## Aim:
Recast every line of the records below as a Markdown table with two columns, Row and Line, numbering the rows in order and leaving out blank lines.

## The input:
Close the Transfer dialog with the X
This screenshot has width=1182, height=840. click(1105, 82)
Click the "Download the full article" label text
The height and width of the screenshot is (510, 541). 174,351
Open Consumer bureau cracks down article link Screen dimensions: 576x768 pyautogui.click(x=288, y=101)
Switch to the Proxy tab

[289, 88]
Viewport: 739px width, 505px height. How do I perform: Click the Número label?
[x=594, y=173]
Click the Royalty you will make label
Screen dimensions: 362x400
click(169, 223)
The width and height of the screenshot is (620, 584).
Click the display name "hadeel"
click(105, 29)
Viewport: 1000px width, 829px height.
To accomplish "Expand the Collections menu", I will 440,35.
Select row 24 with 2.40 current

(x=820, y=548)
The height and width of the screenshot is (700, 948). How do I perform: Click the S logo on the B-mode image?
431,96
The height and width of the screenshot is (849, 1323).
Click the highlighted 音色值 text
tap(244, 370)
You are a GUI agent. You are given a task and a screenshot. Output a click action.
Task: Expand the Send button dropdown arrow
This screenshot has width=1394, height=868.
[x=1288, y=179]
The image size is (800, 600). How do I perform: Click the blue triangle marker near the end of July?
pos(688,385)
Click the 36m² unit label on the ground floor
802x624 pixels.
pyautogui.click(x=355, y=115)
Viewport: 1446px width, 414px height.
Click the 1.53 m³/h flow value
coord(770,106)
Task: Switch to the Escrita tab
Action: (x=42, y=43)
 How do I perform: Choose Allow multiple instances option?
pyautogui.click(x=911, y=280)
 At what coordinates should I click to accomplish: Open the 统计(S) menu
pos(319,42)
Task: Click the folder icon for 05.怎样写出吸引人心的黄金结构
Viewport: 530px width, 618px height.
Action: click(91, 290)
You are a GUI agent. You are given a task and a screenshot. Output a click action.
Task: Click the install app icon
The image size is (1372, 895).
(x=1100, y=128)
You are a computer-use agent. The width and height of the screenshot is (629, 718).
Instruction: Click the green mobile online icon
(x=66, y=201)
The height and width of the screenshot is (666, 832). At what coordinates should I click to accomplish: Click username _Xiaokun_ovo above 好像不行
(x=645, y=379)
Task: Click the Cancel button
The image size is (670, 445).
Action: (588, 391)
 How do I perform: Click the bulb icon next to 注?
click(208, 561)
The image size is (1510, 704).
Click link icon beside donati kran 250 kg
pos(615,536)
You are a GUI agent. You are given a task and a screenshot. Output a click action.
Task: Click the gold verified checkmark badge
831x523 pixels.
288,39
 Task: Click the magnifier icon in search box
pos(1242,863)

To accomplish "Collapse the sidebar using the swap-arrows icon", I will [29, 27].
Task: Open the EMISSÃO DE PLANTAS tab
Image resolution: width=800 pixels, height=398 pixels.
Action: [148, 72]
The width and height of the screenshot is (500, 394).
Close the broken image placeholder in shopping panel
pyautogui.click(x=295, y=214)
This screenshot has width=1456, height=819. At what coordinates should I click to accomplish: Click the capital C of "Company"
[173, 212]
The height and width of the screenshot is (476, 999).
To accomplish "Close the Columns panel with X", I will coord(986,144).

## Problem solution:
| Row | Line |
|---|---|
| 1 | Close the Transfer dialog with the X |
| 2 | This screenshot has width=1182, height=840. click(1105, 82) |
| 3 | Click the "Download the full article" label text |
| 4 | The height and width of the screenshot is (510, 541). 174,351 |
| 5 | Open Consumer bureau cracks down article link Screen dimensions: 576x768 pyautogui.click(x=288, y=101) |
| 6 | Switch to the Proxy tab |
| 7 | [289, 88] |
| 8 | Viewport: 739px width, 505px height. How do I perform: Click the Número label? |
| 9 | [x=594, y=173] |
| 10 | Click the Royalty you will make label |
| 11 | Screen dimensions: 362x400 |
| 12 | click(169, 223) |
| 13 | The width and height of the screenshot is (620, 584). |
| 14 | Click the display name "hadeel" |
| 15 | click(105, 29) |
| 16 | Viewport: 1000px width, 829px height. |
| 17 | To accomplish "Expand the Collections menu", I will 440,35. |
| 18 | Select row 24 with 2.40 current |
| 19 | (x=820, y=548) |
| 20 | The height and width of the screenshot is (700, 948). How do I perform: Click the S logo on the B-mode image? |
| 21 | 431,96 |
| 22 | The height and width of the screenshot is (849, 1323). |
| 23 | Click the highlighted 音色值 text |
| 24 | tap(244, 370) |
| 25 | You are a GUI agent. You are given a task and a screenshot. Output a click action. |
| 26 | Task: Expand the Send button dropdown arrow |
| 27 | This screenshot has width=1394, height=868. |
| 28 | [x=1288, y=179] |
| 29 | The image size is (800, 600). How do I perform: Click the blue triangle marker near the end of July? |
| 30 | pos(688,385) |
| 31 | Click the 36m² unit label on the ground floor |
| 32 | 802x624 pixels. |
| 33 | pyautogui.click(x=355, y=115) |
| 34 | Viewport: 1446px width, 414px height. |
| 35 | Click the 1.53 m³/h flow value |
| 36 | coord(770,106) |
| 37 | Task: Switch to the Escrita tab |
| 38 | Action: (x=42, y=43) |
| 39 |  How do I perform: Choose Allow multiple instances option? |
| 40 | pyautogui.click(x=911, y=280) |
| 41 |  At what coordinates should I click to accomplish: Open the 统计(S) menu |
| 42 | pos(319,42) |
| 43 | Task: Click the folder icon for 05.怎样写出吸引人心的黄金结构 |
| 44 | Viewport: 530px width, 618px height. |
| 45 | Action: click(91, 290) |
| 46 | You are a GUI agent. You are given a task and a screenshot. Output a click action. |
| 47 | Task: Click the install app icon |
| 48 | The image size is (1372, 895). |
| 49 | (x=1100, y=128) |
| 50 | You are a computer-use agent. The width and height of the screenshot is (629, 718). |
| 51 | Instruction: Click the green mobile online icon |
| 52 | (x=66, y=201) |
| 53 | The height and width of the screenshot is (666, 832). At what coordinates should I click to accomplish: Click username _Xiaokun_ovo above 好像不行 |
| 54 | (x=645, y=379) |
| 55 | Task: Click the Cancel button |
| 56 | The image size is (670, 445). |
| 57 | Action: (588, 391) |
| 58 |  How do I perform: Click the bulb icon next to 注? |
| 59 | click(208, 561) |
| 60 | The image size is (1510, 704). |
| 61 | Click link icon beside donati kran 250 kg |
| 62 | pos(615,536) |
| 63 | You are a GUI agent. You are given a task and a screenshot. Output a click action. |
| 64 | Task: Click the gold verified checkmark badge |
| 65 | 831x523 pixels. |
| 66 | 288,39 |
| 67 |  Task: Click the magnifier icon in search box |
| 68 | pos(1242,863) |
| 69 | To accomplish "Collapse the sidebar using the swap-arrows icon", I will [29, 27]. |
| 70 | Task: Open the EMISSÃO DE PLANTAS tab |
| 71 | Image resolution: width=800 pixels, height=398 pixels. |
| 72 | Action: [148, 72] |
| 73 | The width and height of the screenshot is (500, 394). |
| 74 | Close the broken image placeholder in shopping panel |
| 75 | pyautogui.click(x=295, y=214) |
| 76 | This screenshot has width=1456, height=819. At what coordinates should I click to accomplish: Click the capital C of "Company" |
| 77 | [173, 212] |
| 78 | The height and width of the screenshot is (476, 999). |
| 79 | To accomplish "Close the Columns panel with X", I will coord(986,144). |